Statistiken weisen nur auf mögliche Zusammenhänge hin, belegen sie aber nicht, ja können ncihtmal sicherstellen daß es irgendwelche Zusammenhänge gibt da sie selbst jedwede Zahlen miteinander in Verbindung setzen können, ganz gleich ob es einen Zusammenhang gibt oder nicht.
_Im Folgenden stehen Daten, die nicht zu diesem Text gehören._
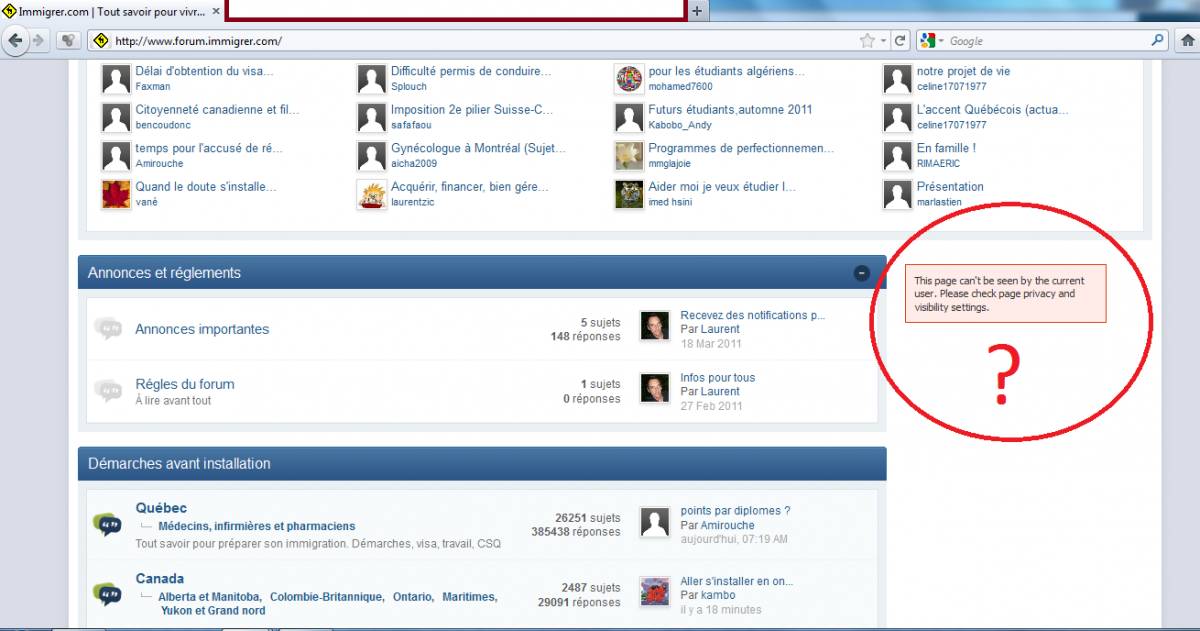1200x631 pixels.
Task: Click the reload page icon
Action: click(900, 41)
Ohne weitere Informationen zu Zusammenhängen oder überprüfbare Theorien sind Statistiken wertlos.

Was würdest Du denn hinsichtlich solcher Statistiken als "Beweiskraft" anerkennen?

Entro-Pi
24.01.2012, 00:24
Entro-Pi, lese ich Deinen Beitrag richtig, daß Du Statistiken als "Beweis" siehst?

Wenn du das so verstanden hast, dann hast meinen Beitrag falsch gelesen.

galileo2609
24.01.2012, 01:01
Hallo Entro-Pi,

Ich wollte nur die Perversion aufzeigen.
ohne diesen Teilaspekt des abgereicherten Urans noch weiter über Gebühr bemühen zu wollen. Nur mal so für den Hinterkopf, als reminder: was ist daran pervers?